:: Record extracts ::
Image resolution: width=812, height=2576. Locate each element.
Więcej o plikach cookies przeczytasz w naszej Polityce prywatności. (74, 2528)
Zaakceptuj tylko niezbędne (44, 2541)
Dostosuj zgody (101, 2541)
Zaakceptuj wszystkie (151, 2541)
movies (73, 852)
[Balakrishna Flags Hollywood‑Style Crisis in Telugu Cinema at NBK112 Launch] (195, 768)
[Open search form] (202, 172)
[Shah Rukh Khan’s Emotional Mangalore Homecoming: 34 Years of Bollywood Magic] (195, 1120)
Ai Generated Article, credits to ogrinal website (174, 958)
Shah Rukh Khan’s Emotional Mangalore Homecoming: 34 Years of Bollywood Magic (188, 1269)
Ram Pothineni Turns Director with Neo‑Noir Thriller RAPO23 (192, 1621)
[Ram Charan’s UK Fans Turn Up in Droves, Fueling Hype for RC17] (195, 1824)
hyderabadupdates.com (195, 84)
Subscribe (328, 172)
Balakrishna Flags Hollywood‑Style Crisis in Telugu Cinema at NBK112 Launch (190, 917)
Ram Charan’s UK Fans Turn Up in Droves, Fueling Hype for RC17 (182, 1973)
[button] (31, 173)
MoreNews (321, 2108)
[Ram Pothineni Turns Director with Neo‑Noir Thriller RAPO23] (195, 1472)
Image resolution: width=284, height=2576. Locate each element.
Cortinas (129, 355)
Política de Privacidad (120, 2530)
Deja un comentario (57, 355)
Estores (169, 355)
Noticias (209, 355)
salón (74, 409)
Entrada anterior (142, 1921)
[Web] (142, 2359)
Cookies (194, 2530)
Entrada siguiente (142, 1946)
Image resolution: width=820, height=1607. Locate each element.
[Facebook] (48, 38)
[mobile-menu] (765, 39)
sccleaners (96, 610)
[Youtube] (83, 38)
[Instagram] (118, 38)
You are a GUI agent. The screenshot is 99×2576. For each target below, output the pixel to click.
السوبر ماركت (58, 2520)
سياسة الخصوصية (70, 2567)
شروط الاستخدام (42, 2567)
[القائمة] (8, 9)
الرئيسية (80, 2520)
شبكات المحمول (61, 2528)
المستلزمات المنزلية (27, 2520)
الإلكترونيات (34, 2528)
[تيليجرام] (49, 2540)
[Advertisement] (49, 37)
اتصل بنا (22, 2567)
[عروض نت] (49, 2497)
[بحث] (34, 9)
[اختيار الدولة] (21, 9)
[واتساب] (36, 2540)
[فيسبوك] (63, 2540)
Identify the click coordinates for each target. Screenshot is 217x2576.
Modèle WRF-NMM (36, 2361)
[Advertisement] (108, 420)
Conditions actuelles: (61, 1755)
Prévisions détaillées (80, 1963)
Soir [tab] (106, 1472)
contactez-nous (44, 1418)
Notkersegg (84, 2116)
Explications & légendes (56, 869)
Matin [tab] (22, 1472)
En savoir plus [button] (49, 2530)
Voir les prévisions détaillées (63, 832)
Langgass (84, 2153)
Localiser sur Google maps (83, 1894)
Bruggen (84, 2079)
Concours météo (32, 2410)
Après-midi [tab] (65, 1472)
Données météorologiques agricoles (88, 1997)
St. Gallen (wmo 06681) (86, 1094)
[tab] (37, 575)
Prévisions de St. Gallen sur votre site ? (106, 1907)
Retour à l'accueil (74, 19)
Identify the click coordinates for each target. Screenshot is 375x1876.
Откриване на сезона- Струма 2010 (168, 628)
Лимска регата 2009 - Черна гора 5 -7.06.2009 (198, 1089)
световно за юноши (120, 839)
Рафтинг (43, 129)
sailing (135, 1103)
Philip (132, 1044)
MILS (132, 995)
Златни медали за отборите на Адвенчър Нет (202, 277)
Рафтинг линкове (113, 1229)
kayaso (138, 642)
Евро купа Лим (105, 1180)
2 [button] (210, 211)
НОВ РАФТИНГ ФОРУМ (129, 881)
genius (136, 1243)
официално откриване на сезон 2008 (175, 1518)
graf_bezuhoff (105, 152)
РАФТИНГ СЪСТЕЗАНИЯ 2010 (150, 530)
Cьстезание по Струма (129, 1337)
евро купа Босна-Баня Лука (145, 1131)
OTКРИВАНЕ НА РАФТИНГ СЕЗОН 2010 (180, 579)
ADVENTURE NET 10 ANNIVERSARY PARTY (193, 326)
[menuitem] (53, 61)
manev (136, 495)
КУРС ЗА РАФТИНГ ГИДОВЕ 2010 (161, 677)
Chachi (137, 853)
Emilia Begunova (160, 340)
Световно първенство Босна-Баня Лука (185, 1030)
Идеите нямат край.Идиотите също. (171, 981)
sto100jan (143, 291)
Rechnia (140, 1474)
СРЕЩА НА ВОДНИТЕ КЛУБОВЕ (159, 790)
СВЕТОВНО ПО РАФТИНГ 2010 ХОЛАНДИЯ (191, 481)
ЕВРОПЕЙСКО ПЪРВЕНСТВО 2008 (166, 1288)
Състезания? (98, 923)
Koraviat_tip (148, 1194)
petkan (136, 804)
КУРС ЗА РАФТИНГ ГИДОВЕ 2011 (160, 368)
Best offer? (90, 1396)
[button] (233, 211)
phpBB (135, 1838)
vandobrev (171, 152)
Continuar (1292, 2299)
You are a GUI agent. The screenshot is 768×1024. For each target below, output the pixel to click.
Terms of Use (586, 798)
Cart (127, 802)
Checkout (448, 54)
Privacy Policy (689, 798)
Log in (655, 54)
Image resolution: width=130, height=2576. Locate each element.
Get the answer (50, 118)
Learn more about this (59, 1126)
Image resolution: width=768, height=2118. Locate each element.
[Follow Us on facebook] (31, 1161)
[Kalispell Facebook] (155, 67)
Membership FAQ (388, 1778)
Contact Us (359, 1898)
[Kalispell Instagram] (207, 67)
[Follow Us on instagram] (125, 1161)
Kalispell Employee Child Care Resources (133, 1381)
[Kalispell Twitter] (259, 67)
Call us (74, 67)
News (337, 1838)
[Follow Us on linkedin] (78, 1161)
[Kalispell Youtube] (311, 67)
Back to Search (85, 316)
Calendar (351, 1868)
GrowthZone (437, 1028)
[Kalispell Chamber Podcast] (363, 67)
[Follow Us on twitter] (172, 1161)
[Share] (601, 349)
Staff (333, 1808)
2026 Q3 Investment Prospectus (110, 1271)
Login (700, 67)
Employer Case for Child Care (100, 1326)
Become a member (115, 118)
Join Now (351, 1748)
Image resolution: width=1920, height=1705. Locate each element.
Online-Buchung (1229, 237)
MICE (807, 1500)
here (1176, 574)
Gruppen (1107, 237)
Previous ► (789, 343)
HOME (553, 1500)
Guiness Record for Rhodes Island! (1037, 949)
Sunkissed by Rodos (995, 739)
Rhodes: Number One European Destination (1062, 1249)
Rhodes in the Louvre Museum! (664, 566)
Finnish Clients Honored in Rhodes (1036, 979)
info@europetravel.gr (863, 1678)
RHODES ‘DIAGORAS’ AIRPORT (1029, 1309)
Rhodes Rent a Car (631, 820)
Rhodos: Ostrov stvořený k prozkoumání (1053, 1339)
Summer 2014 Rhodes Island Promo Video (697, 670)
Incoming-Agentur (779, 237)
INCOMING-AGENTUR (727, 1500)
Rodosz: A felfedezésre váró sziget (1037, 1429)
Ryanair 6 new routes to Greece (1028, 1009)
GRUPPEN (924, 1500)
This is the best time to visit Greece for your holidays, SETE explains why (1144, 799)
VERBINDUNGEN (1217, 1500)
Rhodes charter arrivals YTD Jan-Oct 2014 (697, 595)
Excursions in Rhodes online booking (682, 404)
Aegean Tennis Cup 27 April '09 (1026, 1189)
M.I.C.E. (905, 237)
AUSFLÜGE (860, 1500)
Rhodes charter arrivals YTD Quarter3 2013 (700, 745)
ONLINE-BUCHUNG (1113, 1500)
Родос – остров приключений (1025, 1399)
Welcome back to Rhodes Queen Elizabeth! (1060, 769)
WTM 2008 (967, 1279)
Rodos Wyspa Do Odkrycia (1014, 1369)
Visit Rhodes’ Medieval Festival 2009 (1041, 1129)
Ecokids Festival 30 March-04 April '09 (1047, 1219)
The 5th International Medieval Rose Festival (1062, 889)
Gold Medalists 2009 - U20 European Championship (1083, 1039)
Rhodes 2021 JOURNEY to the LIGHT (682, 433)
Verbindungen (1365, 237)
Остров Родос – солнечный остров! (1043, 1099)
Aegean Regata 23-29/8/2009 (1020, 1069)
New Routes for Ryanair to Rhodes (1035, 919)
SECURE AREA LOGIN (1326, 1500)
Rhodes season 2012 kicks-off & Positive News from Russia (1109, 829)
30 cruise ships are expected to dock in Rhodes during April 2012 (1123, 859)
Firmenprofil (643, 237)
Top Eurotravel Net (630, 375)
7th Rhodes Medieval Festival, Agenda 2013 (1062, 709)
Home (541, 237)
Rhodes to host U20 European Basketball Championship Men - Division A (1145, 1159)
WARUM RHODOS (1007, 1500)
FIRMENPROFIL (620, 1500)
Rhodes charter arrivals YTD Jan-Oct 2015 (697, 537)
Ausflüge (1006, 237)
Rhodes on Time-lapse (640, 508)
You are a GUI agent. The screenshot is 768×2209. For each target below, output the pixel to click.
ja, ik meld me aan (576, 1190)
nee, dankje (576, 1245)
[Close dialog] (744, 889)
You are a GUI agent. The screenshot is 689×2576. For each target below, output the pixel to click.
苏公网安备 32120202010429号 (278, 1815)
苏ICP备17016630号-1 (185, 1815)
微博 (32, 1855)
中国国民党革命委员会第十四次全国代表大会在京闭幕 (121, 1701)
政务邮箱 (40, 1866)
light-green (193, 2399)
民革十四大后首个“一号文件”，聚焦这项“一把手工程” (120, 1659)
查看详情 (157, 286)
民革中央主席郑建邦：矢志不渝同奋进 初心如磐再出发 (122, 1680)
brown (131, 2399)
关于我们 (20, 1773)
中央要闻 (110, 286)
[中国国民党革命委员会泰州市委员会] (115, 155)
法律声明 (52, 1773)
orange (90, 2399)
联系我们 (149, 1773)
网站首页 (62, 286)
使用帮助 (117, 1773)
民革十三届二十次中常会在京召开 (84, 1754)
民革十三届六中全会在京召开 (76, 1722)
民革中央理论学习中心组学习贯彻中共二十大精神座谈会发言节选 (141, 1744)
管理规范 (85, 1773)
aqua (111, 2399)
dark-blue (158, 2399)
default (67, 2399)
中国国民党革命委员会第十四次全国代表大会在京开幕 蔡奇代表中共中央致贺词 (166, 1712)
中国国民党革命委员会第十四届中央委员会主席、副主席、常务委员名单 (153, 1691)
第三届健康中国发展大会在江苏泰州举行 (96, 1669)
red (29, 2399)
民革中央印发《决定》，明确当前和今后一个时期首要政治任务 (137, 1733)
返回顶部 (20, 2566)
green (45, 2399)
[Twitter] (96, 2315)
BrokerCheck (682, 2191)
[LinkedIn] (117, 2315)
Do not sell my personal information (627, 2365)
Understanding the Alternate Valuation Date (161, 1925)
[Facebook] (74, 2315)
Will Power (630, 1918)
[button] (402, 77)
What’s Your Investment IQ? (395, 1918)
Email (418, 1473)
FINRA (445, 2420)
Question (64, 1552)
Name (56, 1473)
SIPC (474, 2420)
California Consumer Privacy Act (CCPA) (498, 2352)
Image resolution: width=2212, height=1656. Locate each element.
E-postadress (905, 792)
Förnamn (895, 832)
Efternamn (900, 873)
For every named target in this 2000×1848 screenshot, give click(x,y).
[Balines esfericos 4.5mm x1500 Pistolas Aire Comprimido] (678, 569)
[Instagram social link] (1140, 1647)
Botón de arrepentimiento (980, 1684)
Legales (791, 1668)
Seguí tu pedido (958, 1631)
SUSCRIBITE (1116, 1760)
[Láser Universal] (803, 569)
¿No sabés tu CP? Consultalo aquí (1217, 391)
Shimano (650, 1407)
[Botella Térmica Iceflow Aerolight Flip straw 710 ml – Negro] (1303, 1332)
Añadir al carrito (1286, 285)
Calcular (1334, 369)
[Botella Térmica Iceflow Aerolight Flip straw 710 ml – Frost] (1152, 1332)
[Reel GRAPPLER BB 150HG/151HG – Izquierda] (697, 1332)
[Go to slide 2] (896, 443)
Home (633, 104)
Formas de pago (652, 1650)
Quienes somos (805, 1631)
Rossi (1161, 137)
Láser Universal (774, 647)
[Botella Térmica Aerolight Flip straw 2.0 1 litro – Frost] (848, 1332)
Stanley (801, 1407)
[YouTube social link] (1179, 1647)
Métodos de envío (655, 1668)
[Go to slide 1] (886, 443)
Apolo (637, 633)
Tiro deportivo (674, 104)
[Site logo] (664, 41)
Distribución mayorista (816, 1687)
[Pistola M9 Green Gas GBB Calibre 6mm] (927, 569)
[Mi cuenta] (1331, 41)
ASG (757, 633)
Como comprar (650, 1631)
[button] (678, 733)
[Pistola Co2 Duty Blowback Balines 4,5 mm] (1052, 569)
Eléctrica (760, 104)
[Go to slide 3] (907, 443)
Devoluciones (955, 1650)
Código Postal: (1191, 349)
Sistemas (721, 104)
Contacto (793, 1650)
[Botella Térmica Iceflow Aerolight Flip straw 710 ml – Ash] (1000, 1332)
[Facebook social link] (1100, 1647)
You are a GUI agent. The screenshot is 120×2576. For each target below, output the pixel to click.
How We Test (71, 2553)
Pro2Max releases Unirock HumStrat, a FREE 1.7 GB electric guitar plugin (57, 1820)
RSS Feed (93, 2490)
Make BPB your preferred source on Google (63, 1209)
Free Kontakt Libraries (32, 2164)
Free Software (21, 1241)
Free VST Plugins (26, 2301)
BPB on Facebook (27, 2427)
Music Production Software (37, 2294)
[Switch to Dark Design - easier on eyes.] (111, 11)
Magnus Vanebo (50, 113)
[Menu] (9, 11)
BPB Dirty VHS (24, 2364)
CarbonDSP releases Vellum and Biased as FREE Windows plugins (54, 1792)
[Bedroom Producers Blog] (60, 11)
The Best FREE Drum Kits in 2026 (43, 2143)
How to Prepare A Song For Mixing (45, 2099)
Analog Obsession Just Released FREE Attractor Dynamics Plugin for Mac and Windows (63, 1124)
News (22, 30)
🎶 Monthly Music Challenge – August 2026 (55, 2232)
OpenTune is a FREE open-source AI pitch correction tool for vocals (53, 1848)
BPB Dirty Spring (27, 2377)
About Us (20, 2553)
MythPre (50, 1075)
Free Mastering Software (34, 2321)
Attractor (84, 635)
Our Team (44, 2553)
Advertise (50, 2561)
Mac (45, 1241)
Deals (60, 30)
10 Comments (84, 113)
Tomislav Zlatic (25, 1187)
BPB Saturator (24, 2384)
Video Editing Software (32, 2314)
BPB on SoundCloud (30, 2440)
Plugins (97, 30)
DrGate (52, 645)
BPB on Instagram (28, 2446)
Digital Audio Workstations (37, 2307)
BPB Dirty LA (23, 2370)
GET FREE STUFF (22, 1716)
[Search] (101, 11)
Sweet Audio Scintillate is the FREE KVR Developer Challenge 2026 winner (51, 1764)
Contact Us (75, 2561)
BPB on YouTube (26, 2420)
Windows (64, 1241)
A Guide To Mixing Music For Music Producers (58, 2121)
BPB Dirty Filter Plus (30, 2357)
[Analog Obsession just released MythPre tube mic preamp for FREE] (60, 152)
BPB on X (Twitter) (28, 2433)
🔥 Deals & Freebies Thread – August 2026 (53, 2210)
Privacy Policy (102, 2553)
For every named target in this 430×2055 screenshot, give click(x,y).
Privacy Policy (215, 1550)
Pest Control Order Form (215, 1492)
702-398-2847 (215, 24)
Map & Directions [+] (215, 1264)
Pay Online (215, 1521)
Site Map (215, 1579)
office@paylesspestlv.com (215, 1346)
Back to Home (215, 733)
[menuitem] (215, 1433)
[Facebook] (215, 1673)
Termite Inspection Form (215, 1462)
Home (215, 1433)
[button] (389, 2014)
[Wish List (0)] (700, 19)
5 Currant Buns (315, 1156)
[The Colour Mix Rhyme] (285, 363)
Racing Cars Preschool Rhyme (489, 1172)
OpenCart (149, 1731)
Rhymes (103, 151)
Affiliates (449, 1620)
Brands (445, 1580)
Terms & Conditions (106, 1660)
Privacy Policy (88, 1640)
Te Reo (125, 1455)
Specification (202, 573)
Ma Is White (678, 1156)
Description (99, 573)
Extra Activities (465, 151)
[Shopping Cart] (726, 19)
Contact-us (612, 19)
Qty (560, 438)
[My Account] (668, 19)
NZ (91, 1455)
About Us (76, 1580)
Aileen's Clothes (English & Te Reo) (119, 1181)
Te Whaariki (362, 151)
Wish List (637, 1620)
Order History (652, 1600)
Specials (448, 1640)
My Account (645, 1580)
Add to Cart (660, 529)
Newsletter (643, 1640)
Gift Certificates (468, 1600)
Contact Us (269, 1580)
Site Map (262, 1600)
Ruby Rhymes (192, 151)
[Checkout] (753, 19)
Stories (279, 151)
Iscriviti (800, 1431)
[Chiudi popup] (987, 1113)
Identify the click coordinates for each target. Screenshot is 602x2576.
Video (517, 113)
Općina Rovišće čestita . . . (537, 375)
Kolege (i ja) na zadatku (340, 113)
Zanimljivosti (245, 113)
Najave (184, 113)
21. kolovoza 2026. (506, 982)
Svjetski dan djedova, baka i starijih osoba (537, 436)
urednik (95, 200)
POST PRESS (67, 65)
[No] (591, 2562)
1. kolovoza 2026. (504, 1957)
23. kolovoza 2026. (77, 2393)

:: About this exercise ::
Within the listing above, give again exactly every line from the line with "Visit Rhodes’ Medieval" through the line with "30 cruise ships", both included, and no other line.

:: Completed task ::
Visit Rhodes’ Medieval Festival 2009 (1041, 1129)
Ecokids Festival 30 March-04 April '09 (1047, 1219)
The 5th International Medieval Rose Festival (1062, 889)
Gold Medalists 2009 - U20 European Championship (1083, 1039)
Rhodes 2021 JOURNEY to the LIGHT (682, 433)
Verbindungen (1365, 237)
Остров Родос – солнечный остров! (1043, 1099)
Aegean Regata 23-29/8/2009 (1020, 1069)
New Routes for Ryanair to Rhodes (1035, 919)
SECURE AREA LOGIN (1326, 1500)
Rhodes season 2012 kicks-off & Positive News from Russia (1109, 829)
30 cruise ships are expected to dock in Rhodes during April 2012 (1123, 859)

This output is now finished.